Gerry Georgatos shares his experience with improving some incarcerated Indigenous lives to education, employment and to rightful dignities.
THE LAST HALF-CENTURY has culminated in Australia’s highest incarceration, homeless and poverty rates. It is getting worse, not better. The evident ways forward need a light shined on them and mass social investments.
Half a century ago, the corrals of segregation finally came to an end and for a couple of decades and there was some paving of the roads to equality. However, a quarter of a century ago, disproportional incarceration rates between the descendants of the First Peoples and other Australians were in proximity. This is no longer the case. Australia owns a humanitarian crisis as the mother of gaolers, but only of the First Peoples.
However, relatively newly arrived migrants, who are also intersected by poverty and for many traumas including war that their minds cannot leave behind, are an increasing incarcerated cohort. Homelessness is on the increase for all Australians, but one in three of the homeless are migrant-born Australians, mostly from culturally and linguistically diverse (CALD) backgrounds. One in four of the homeless are descendants of the First Peoples.
More needs to be done now than ever before. This, underwritten by radical empathy, must be an uninterruptable non-negotiable fast and hard rule.
We must also be morally responsible and triage. To bring home the extensiveness of the racialised gaoling, let us understand the toll instead of rates. One in 50 living Australians has been to prison. One in six of the living descendants of the First Peoples has been to prison. Five hundred thousand living Australians, from 25 million Australians, have been to prison. Of the 500,000, more than 120,000 are accounted by the descendants of the First Peoples.
The corrals of segregation have been replaced by dungeons, hovels of human misery, juvenile and adult gaols overcrowded with impoverished individuals from broken homes, nearly all without having completed schooling.
According to the Australian Bureau of Statistics, nearly 90 per cent of the national prison population has not completed secondary schooling.
It is our experience that the majority of the incarcerated are our most vulnerable citizens. Whether they re-offend or not, they live harrowed and depleted lives. It is our claim that the majority have lived through family violence, the worst negative aberrance, crushing poverty and for many, chronic substance misuse. Many were without parents. Another claim by us is for many, maybe the majority, they’re victims of child sexual abuse.
Whatever their crime, the majority never had much of a chance from the beginning of life. To argue otherwise makes for a compassionless society, for a ruthless society that denies its histories and original sins.
It is our experiential-based premise that nearly all of the national prison population are of individuals living below the Henderson Poverty Line.
For the descendants of the First Peoples who are incarcerated, they have it toughest and there is a cumulative collective trauma. Segregation, apartheid, people without citizenship are a century long. The missions and the reserves, horrid vestibules where children were devastated by sexual abuses and relentless diminishing, effective orphans, scattered to society’s edges upon the end run of teen years.

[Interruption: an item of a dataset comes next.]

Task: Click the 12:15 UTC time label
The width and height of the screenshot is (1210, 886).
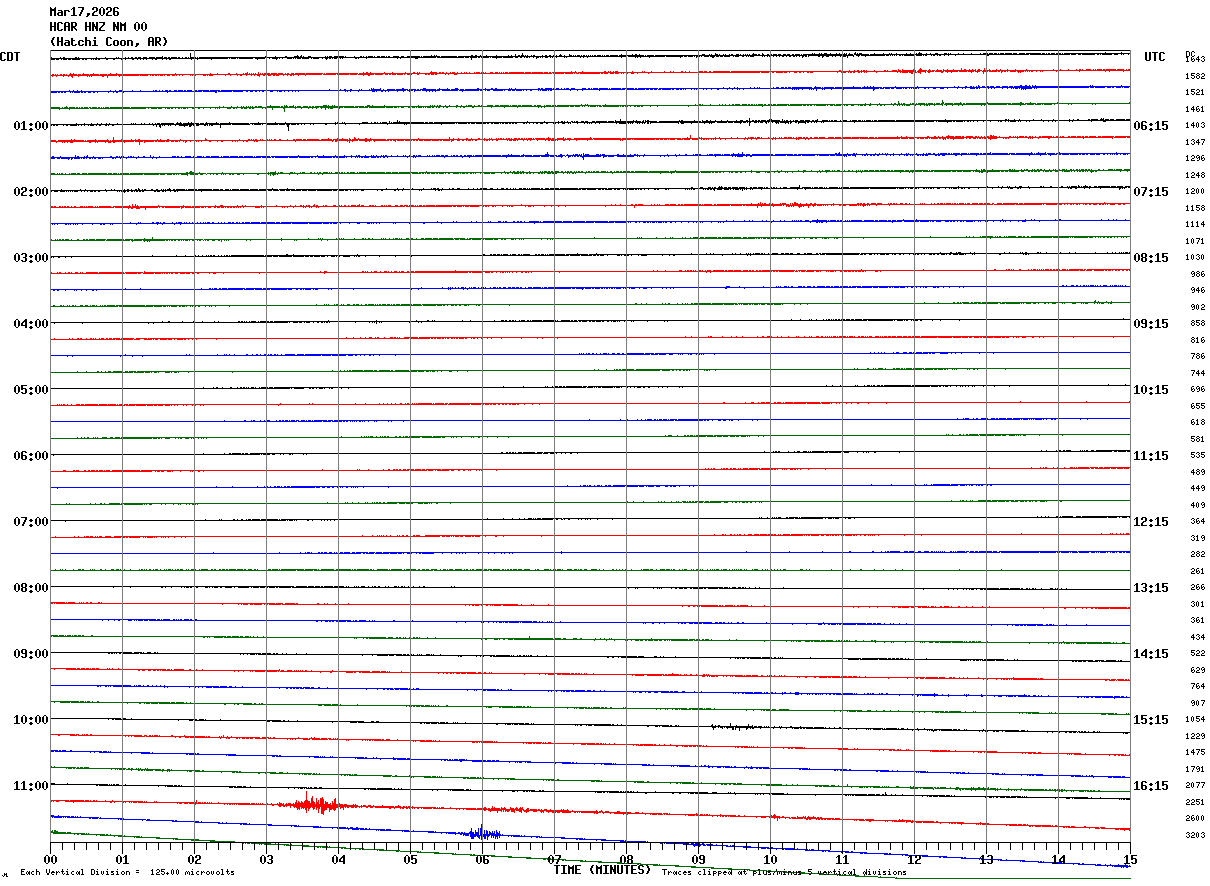Action: [1151, 522]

We support, where possible, children and youth leaving juvenile detention and prisons. For many leaving prison, they come out as worse than they went in, without a gateway to hope and stalwart love. It is our long experience that there is a necessary journey, uninterrupted, to be had alongside them for the transformation to eventuate, on a firmament of relentless belief and validation of who they are and can be. However, we must go to them, not they to us. We owe them the love, the hope here onward, the paved road.
Presently, we have a cohort of youth in training for employment of whom such expectation was nearly impossible. Every day we turn up for them; this is the missing link. One 18-year-old who last year spent most of that year in juvenile detention, with the love of others by her side, travelled each day to training from the southernmost tip of Perth. This was an hour and a half each way to and from training. Because we believed in her so strongly, she began to believe in herself.

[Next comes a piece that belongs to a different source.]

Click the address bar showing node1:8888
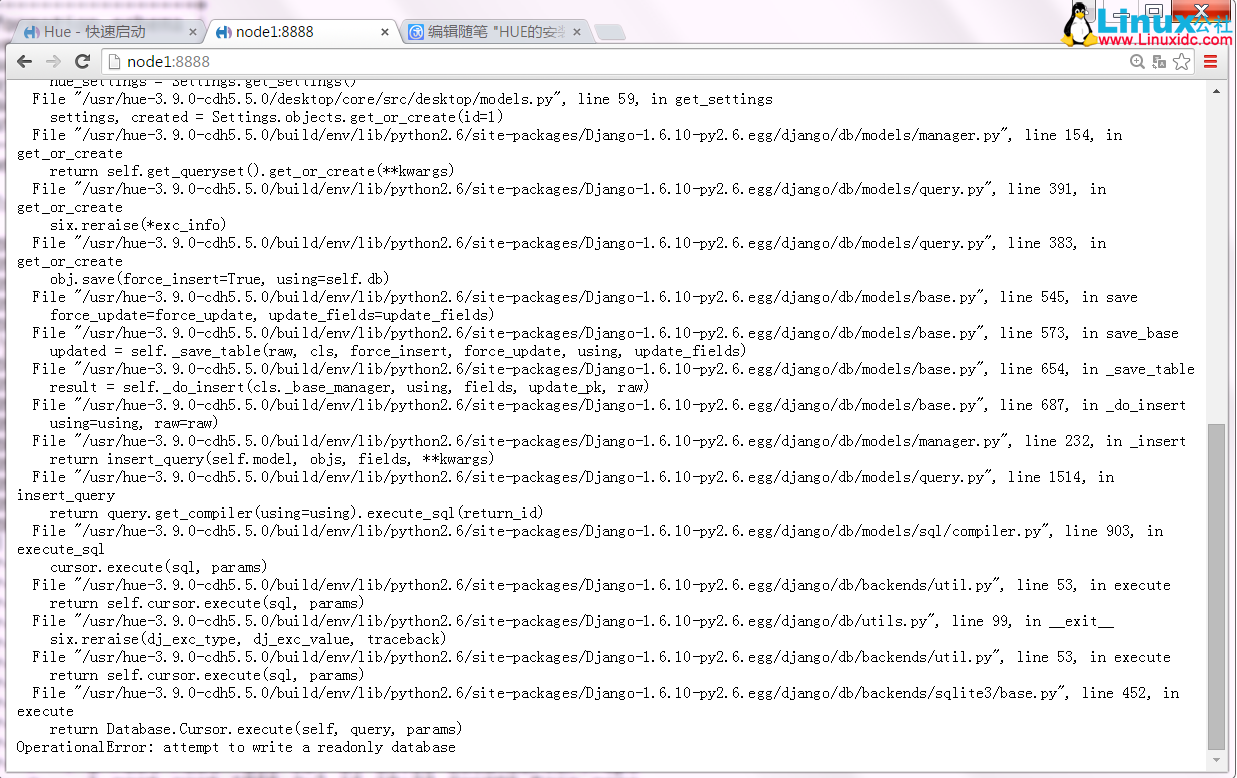Screen dimensions: 1237x778 600,62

Training manager of Skills, Training and Engineering Services (STES), Clinton Kieswetter, said:
“She was amazing and dedicated to changing her life given this opportunity. Though she had already passed all components of the training, she asked if she could do two of the modules again so she could reinforce her learnings and best serve her employment prospects.”
A collaboration of believers in humanity came together to support her. If not, destiny would be a life behind bars, drugs, homelessness and bringing into the world a broken family of her own. This is no longer a prospect. The intergenerational injustice ended. Mineng Noongar social justice warrior, Mervyn Eades, CEO of Ngalla Maya Aboriginal Corporation, mentored her through a Commonwealth-funded post-prison training to employment program
Mervyn said:
I spent 18 years in and out juvenile detention and prison, from 13 years of age to 31 years old. It’s a shit life. I lost both my parents at ten years of age. I lost my 18-year-old baby brother to suicide in an adult prison. He didn’t last long in there. His loss broke my heart. He had only been out of juvenile for weeks.

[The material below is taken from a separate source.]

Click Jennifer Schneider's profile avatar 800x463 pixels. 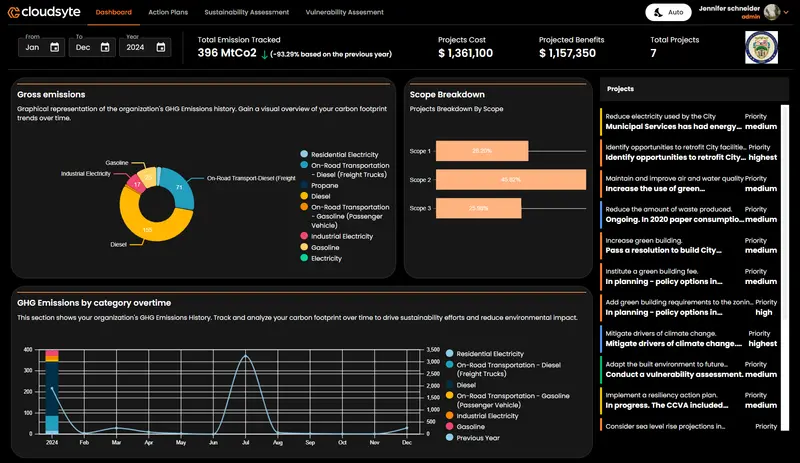click(x=769, y=12)
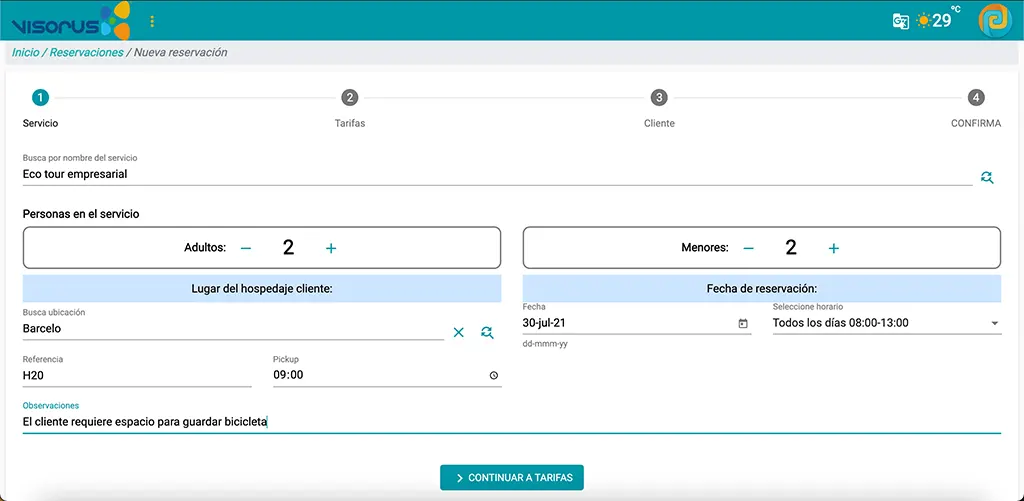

We all have the right to lead fulfilling lives long denied to the majority of my Peoples.
The collaboration included relentless psychosocial support, daily outreach, addressing an arc of issues, building safety nets by us at the fledgling National Suicide Prevention & Trauma Recovery Project (NSPTRP). The collaboration included the extra yards that the registered training provider, STES, delivers.
STES was founded by a former Palestinian refugee, Haifa-born Kamal Haddad. Kamal arrived as a refugee and has spent his Australian years in the service of improving lives.
Clinton is from South Africa. Like Kamal, he left a motherland where sisters and brothers are left behind. Mervyn is a Mineng Noongar. Add in another Mineng Noongar, Megan Krakouer and a Greek, myself. We’re all sisters and brothers.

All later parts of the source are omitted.